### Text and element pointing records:
^^^^

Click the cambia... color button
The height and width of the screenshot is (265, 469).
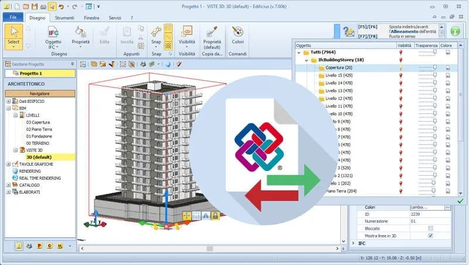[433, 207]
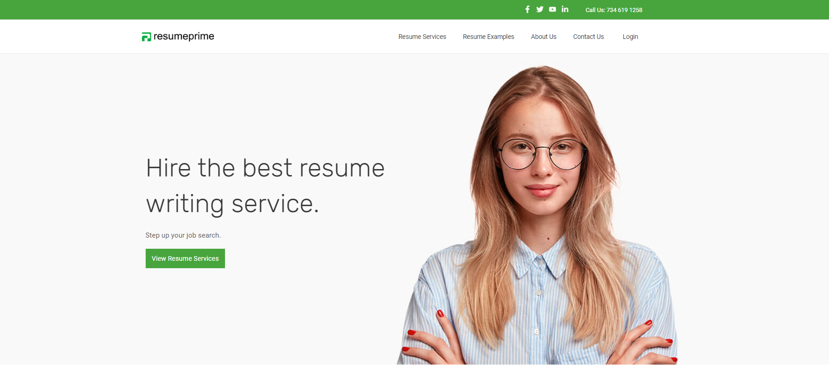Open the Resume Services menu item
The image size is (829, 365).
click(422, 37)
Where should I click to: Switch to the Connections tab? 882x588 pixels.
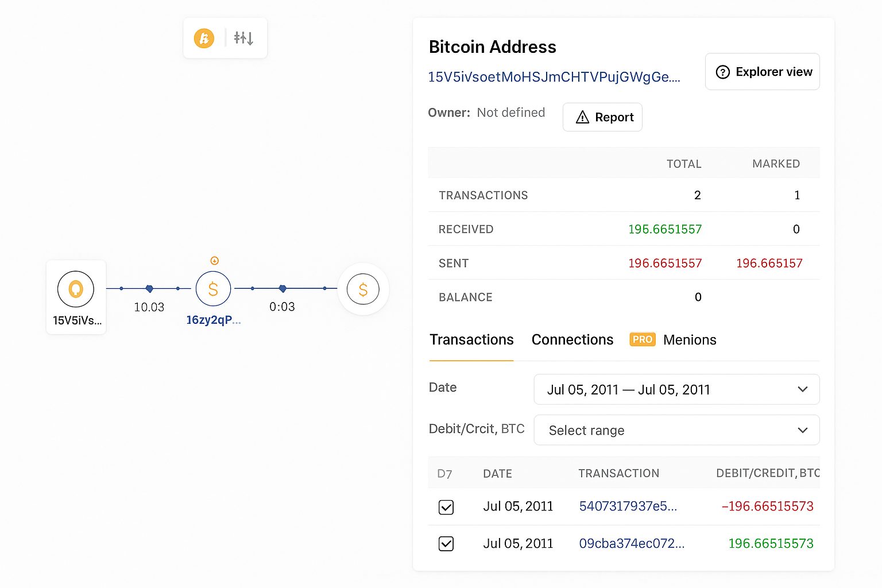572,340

^^^^

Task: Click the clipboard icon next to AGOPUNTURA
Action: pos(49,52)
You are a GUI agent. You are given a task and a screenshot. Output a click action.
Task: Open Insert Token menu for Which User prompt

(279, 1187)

^^^^

Please rewrite the material starting at the line that contains "You are a GUI" and ending at the line that contains "(279, 1187)", keeping every line and reducing each coordinate in the answers by 78.

You are a GUI agent. You are given a task and a screenshot. Output a click action.
Task: Open Insert Token menu for Which User prompt

(201, 1109)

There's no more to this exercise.